The interior which I will cover in more detail during my Capacity section, features a nice design pattern. The Astro Martian/Robot (Astro what is it exactly?) is plastered on the interior walls of both compartments making for a nice design to show off to one of your friends as you open up the backpack.
Quite frankly, the only practical use I utilized the pack for was walking around the ISU campus for a couple hours. Most people are not going to take this backpack on a hiking trip, let alone fill it with useless stuff with the intent to “take it to the extreme.” Keeping that in mind, I felt like the Scout Backpack was absolutely phenomenal. It held up exceptionally well and the only problem I ran into was that I was able to bend, after roughly 500 combined zips and unzips, one of the smaller zippers on the exterior and interior of the bag. Everything else was peachy.
There is plenty of cushioning and the bag’s materials are very well constructed. No problems thus far, but I will update this section when the buckles, straps, and all the zippers fall off.
There are 2200 cubic inches of space allotted to the Scout Backpack. I counted 16 total compartments, including the two large ones, the 17″ laptop compartment, and the three compartments on the exterior of the bag. I stuffed a little over 50-pounds of various items into the backpack to get an idea of what it was able to hold and was rather impressed.
If you are in the line of web tech, gaming, or just carry a bunch of small wires for different gadgets the Scout Backpack has every compartment you need. I was personally very satisfied with its ability to hold a couple delicate items like glasses (there is a specific compartment) and a well padded area for the expensive or inexpensive laptop.
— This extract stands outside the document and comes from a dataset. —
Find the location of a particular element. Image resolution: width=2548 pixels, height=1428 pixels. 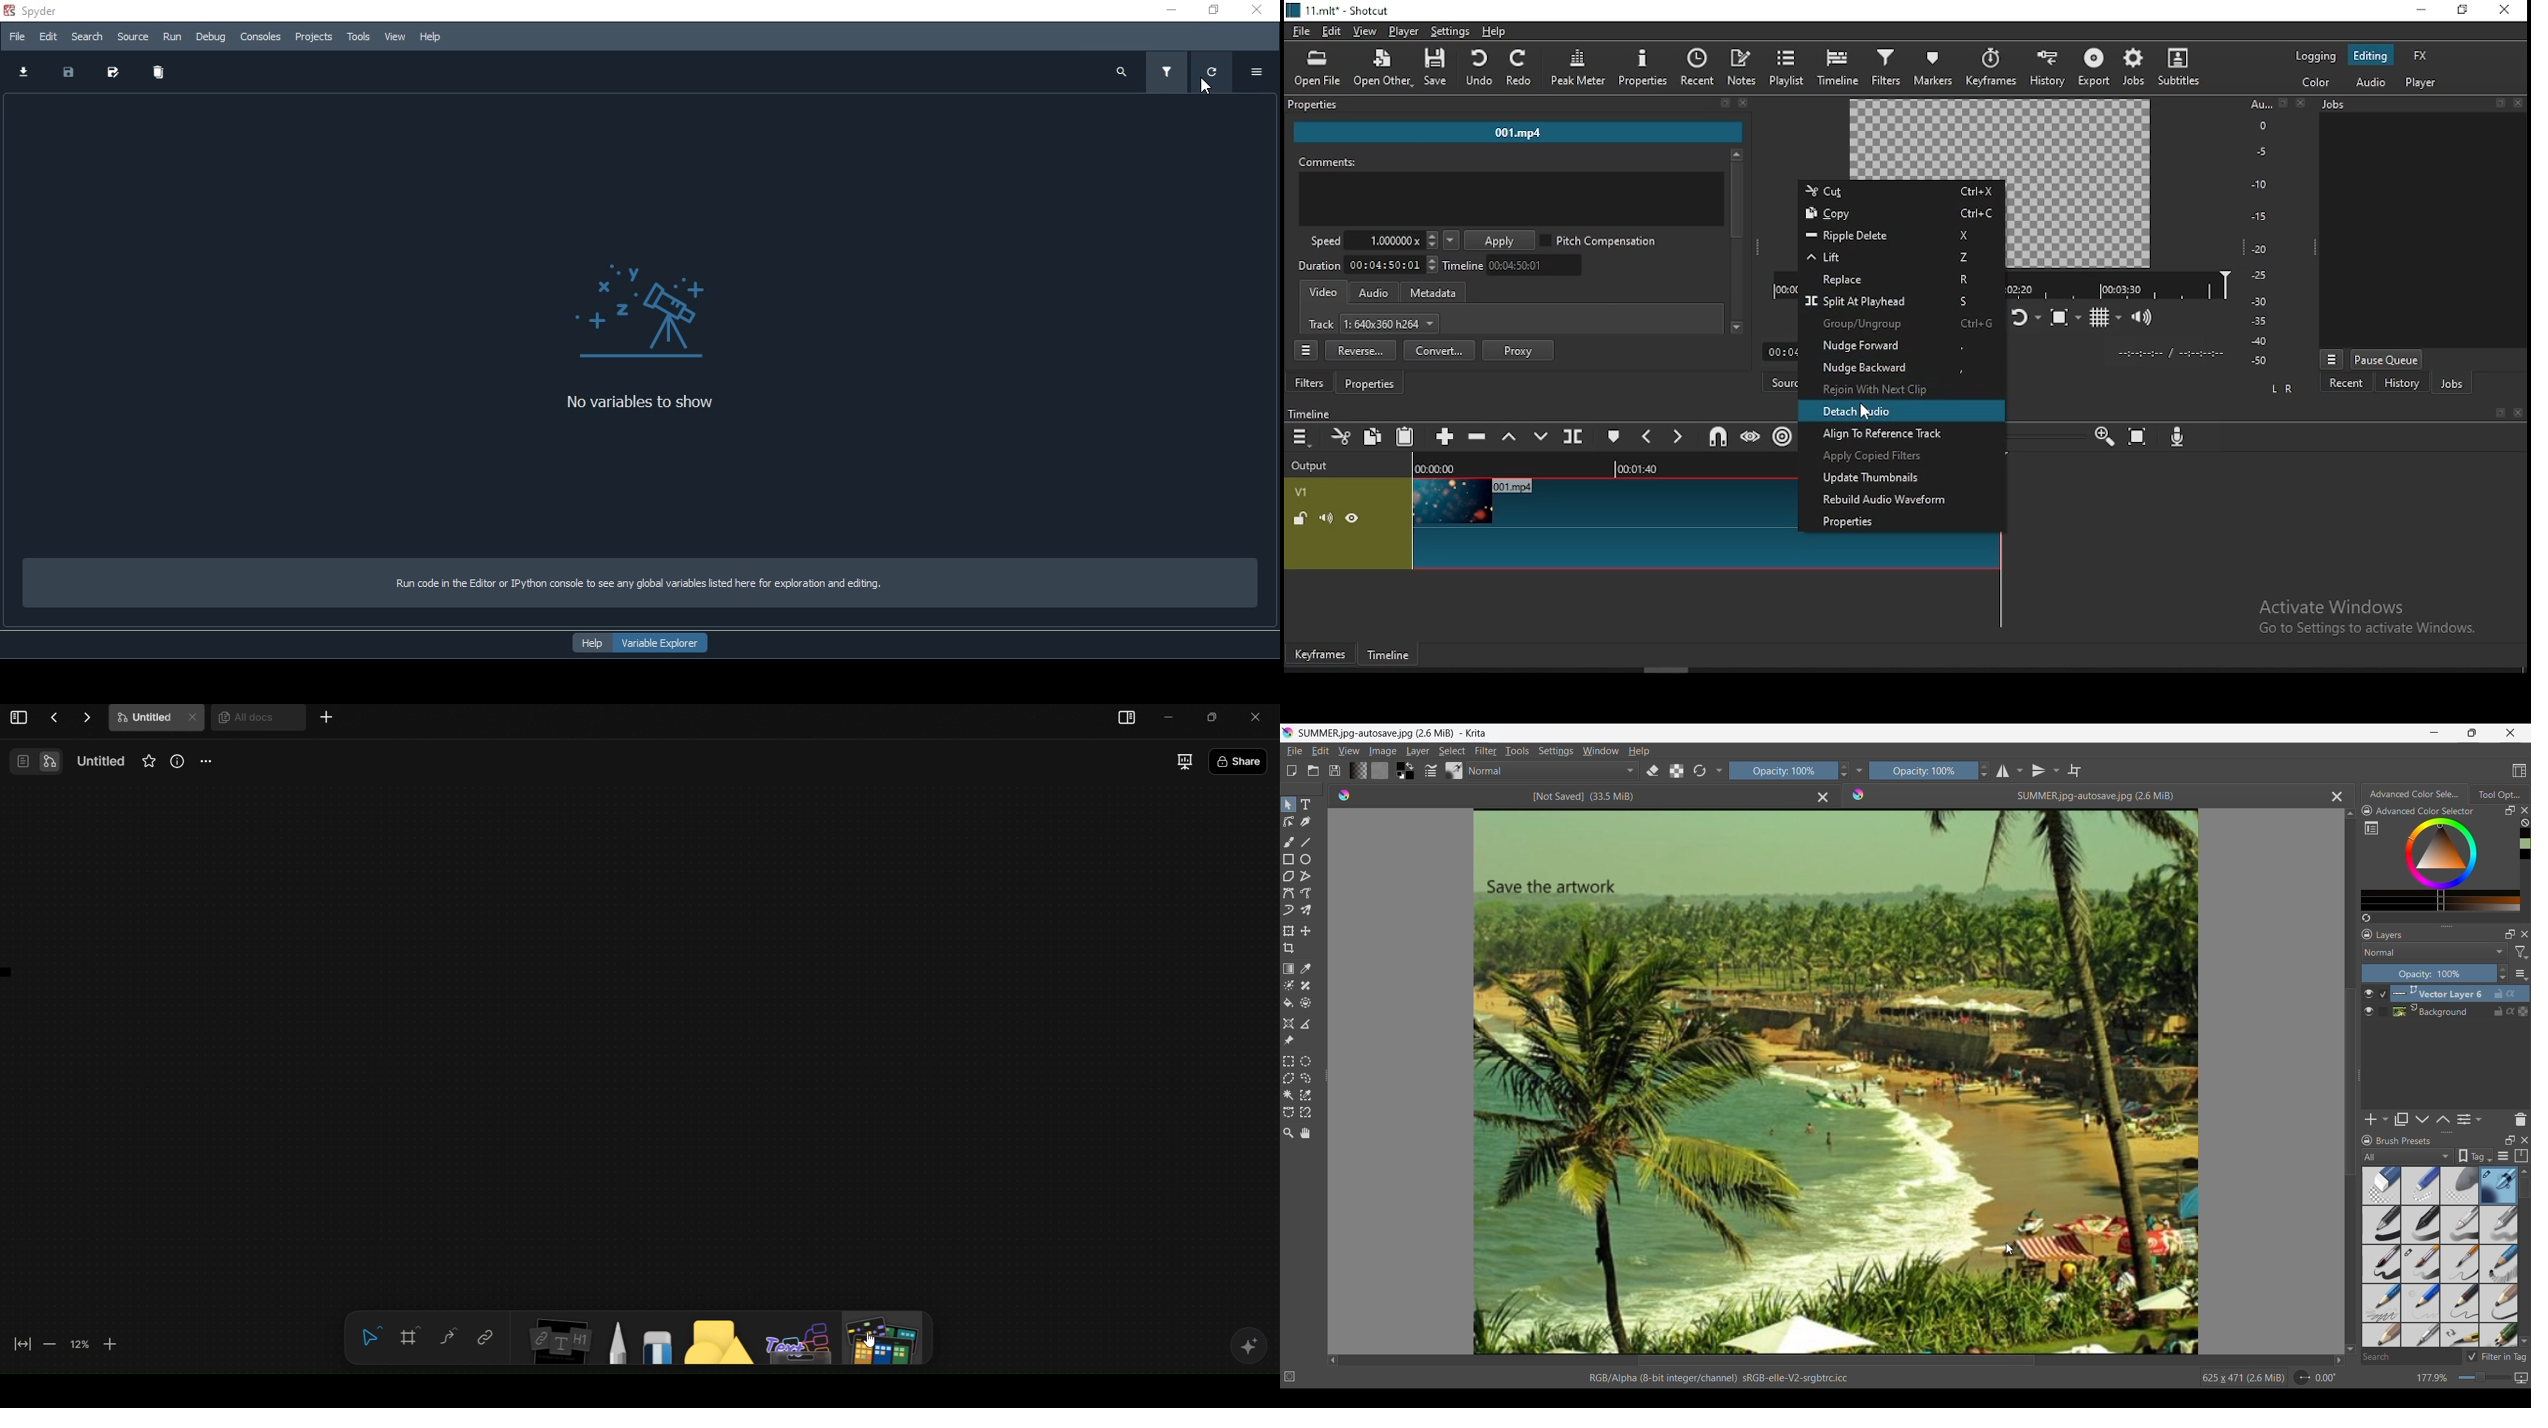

I know there are quite a few gamers that read the blog. For that audience, I was able to fit a traditional Xbox 360, my Astro A40 Audio system, two hard drives, two controllers, Gunnar Optiks, an HDMI cable, and a few other various wires. Despite its appearance the bag easily has enough space for just about anything you can imagine carrying as a gamer. Students and those in the web tech space will be equally satisfied.
Pros and Cons
- Comfortable to carry around with larger loads
- Lots of smaller compartments for gadgeteers and tech savvy
- Good price point at 79.95
- Well constructed
- Protects fragile items
- The fastening strap buckle is cumbersome
- Decorative zipper & pocket on the front served little purpose
- More color options
End of the Day
At the end of the day the MLG and traditional Scout Backpack are exceptional bags for the price of $79.95 USD. The bag’s design, durability, and capacity are great factors that contribute to its awesomeness. It fits the lifestyle of those in the tech and/or gaming-related fields with lots of compartments for gadgets and the associated wires that come with them.
High School and College students will also thoroughly enjoy this backpack. There is plenty of space for books and the construction makes for a more comfortable carrying experience than traditional backpacks. The price point may steer a few students away, but shelling an extra $40 for a backpack of this caliber is well worth it. The MLG Scout Backpack is available at the Astro Gaming online store.